The paper introduces Multi‑Fidelity Policy Gradients (MFPG), a novel reinforcement‑learning framework that combines a small amount of high‑fidelity (HF) data with a large amount of low‑fidelity (LF) simulation data to produce an unbiased, variance‑reduced estimator of on‑policy gradients. The authors instantiate MFPG by extending the classic REINFORCE algorithm with a control‑variates term built from LF trajectories. The key idea is to sample LF trajectories in a way that their action‑likelihood gradients are highly correlated with those from HF trajectories; this correlation enables the control variate to cancel a substantial portion of the stochastic noise in the gradient estimate without introducing bias.

Formally, MFPG collects Nₕ HF trajectories and Nₗ≫Nₕ LF trajectories. The LF control variate is c·(∇θ log πθ(aₗ|sₗ) − μ̂), where μ̂ is the LF baseline (the empirical mean of LF gradient terms) and c is an optimal scalar derived analytically as c* = Cov(gₕ,gₗ)/Var(gₗ). The final gradient estimator is the sum of the standard REINFORCE term over HF data plus the control‑variates correction over LF data. Under standard MDP assumptions (finite second moments, smooth policy parameterization, Markov property), the estimator remains unbiased, and its variance is reduced by (Cov(gₕ,gₗ))²/Var(gₗ). The authors prove almost‑sure convergence to a locally optimal policy and show that, when the HF–LF correlation is non‑zero, the finite‑sample convergence rate improves over using HF data alone.

The paper situates MFPG within three research strands: (i) variance reduction via control variates (traditionally single‑environment), (ii) multi‑fidelity RL and sim‑to‑real fine‑tuning, and (iii) off‑dynamics RL. It highlights that prior work on multi‑fidelity control variates (Khairy & Balaprakash, 2024) is limited to tabular MDPs and requires exact action sequence matching, whereas MFPG works with continuous state‑action spaces and a novel correlated sampling scheme.

Empirically, MFPG is evaluated on several robotic control benchmarks (2‑DOF arm, double pendulum, mobile robot) where HF data are generated by a high‑precision physics engine and LF data by linearized dynamics, heuristic rewards, or learned world models. Experiments vary the dynamics gap and the reward alignment between HF and LF environments. Results show that:

• When the dynamics gap is mild, MFPG reduces gradient variance and achieves 12–25 % higher average returns than standard REINFORCE, with a 30 %+ reduction in performance variance.
• In moderate gaps, MFPG remains the only method among off‑dynamics RL and LF‑only baselines that consistently yields statistically significant improvements over an HF‑only baseline.
• When LF data become harmful (large dynamics mismatch or anti‑correlated rewards), MFPG degrades gracefully (≤ 5 % loss), whereas aggressive off‑dynamics methods can suffer catastrophic performance drops (30–70 %).
• An anti‑correlated reward experiment demonstrates that the control‑variates coefficient automatically flips sign, effectively correcting reward misspecification.

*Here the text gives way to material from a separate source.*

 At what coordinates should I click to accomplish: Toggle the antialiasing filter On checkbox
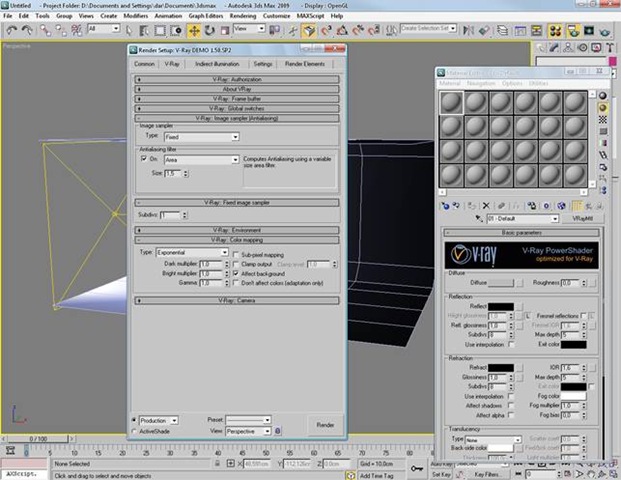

The authors discuss practical considerations: the need to estimate HF–LF correlation and adapt the coefficient c online, and the potential for LF models that are extremely inaccurate to introduce noise. Future directions include adaptive correlation estimation, meta‑learning of the control‑variates weight, and integration with model‑based RL or off‑policy data.

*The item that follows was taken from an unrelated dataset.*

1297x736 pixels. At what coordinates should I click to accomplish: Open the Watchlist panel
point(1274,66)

In conclusion, MFPG provides a theoretically sound and empirically robust mechanism for leveraging cheap LF simulations to accelerate policy learning when HF interactions are scarce. It offers unbiased gradient estimation, provable convergence, and superior sample efficiency, making it a promising tool for sim‑to‑real transfer, costly experimental domains, and any setting where data collection budgets are tight.